Time to end the bickering and re-examine Taif

Do Lebanon’s woes lie in the failure to implement the accord, or within the agreement itself?

By Adnan El-Ghoul , Daily Star staff


BEIRUT: Despite receiving “verbal” approval from most Lebanese politicians, the Taif Accord has so far failed to produce an accurate representation of Lebanese voters, and many Lebanese have begun to doubt whether their politicians are actually committed to building a republic based on the the 1989 peace agreement.

One of the accord’s major setbacks was the establishment of the “troika” system, which led to one of the country’s top three leaders – the house speaker, prime minister and president – overpowering the other two. The speaker has the power to decide on most legislative issues.

Accordingly, some political circles have not bothered to hide their disappointment, claiming Taif has deepened the sectarian divide instead of solving the questions of equality and coexistence between Lebanon’s different sects and religious groups.

Others believe Taif too ambiguous, subject to interpretation and fails to offer the minimum requirements upon which to build and sustain a genuine national reconciliation.

Still others wonder whether the accord itself has not pushed Lebanon to the brink of disaster in which the country now finds itself.

Those who support the Taif Accord accuse their opponents of backing away from the agreement and betting on a new political power balance and changing international dynamics to gain a “more favorable deal.”

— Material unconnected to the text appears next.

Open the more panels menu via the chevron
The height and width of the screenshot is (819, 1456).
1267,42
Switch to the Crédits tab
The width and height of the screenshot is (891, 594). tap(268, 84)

Regardless of which camp one prescribes, the country is still subject to major uncertainties resulting from a failure to resolve controversial domestic issues coupled with expected international pressure to implement the remaining clauses of UN Security Council Resolution 1559.

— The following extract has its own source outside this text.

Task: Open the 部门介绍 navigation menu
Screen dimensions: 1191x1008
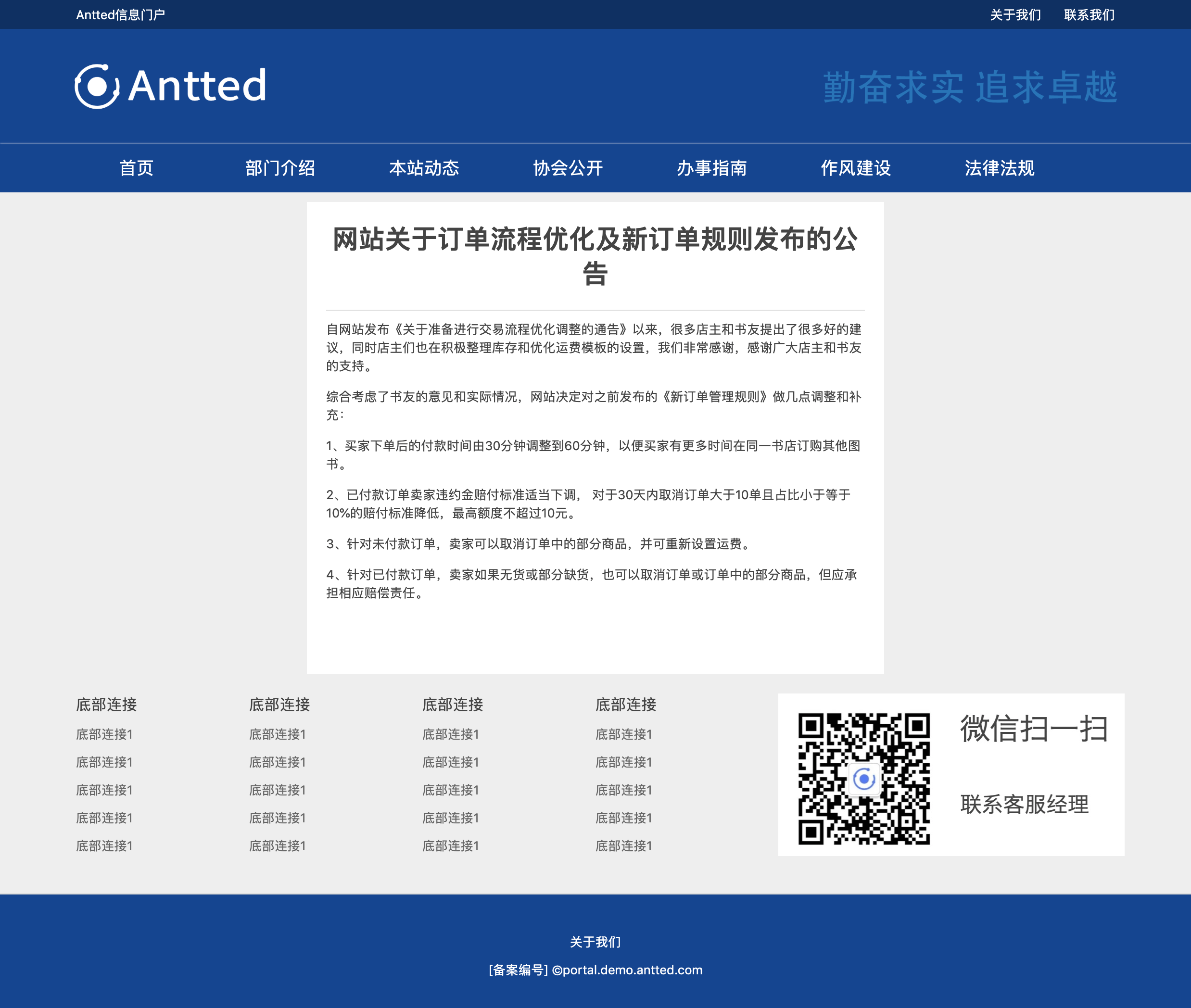Action: [x=280, y=168]
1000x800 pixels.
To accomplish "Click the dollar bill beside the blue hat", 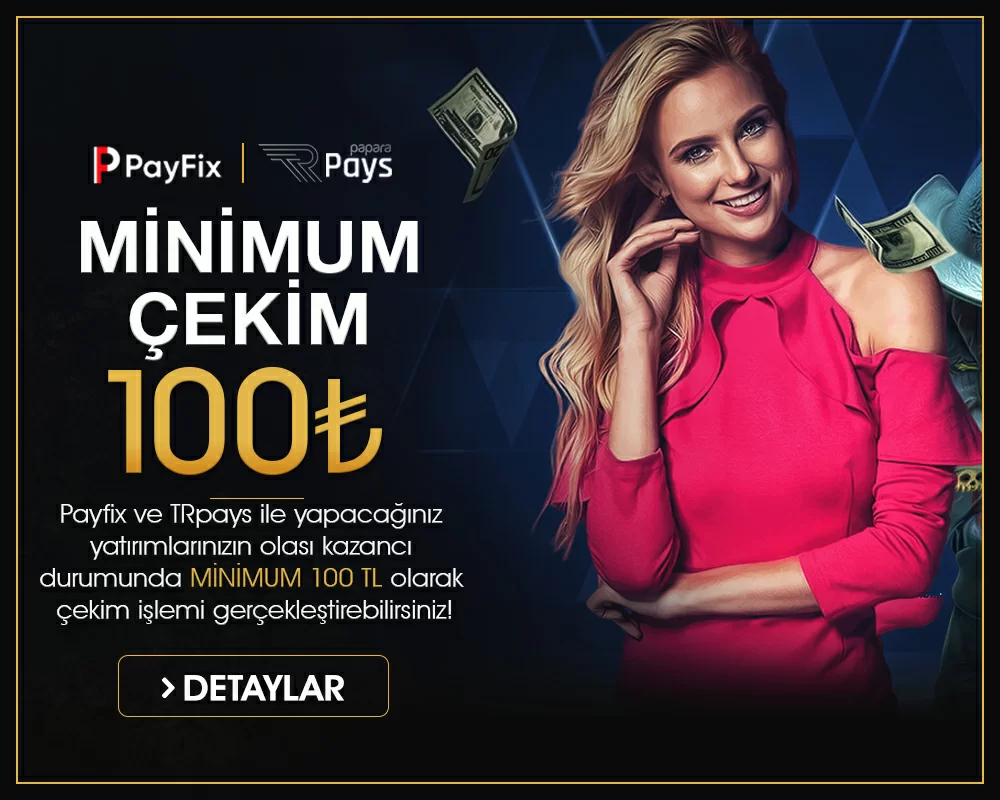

Forgetting for a moment regional and international influence, Parliament is the only constitutional organization (at least in principle) in place to prevent chaos and provide answers to reservations and fears arising from the Taif Accord.

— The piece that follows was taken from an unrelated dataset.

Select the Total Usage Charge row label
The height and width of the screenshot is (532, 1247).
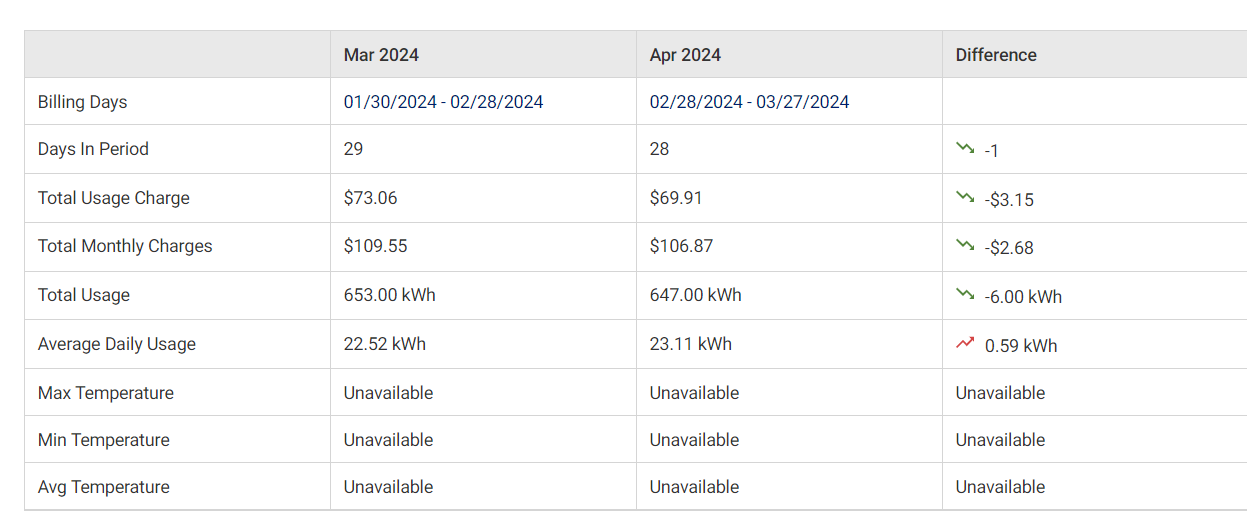pyautogui.click(x=114, y=198)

The key question is will the new Parliament, expected to be formed over the next few weeks, play a reconciliatory role or be part of the problem?

The new Parliament is likely to reflect the national divide and the present government’s failure to reach a consensus on the more pressing issues facing the country, despite efforts exerted locally and from abroad.

However, a failure to realize a new electoral law and instead adopting the 2000 version will only lead to further mistrust amongst voters, as well as inflict heavy damage to any new Parliament’s credibility.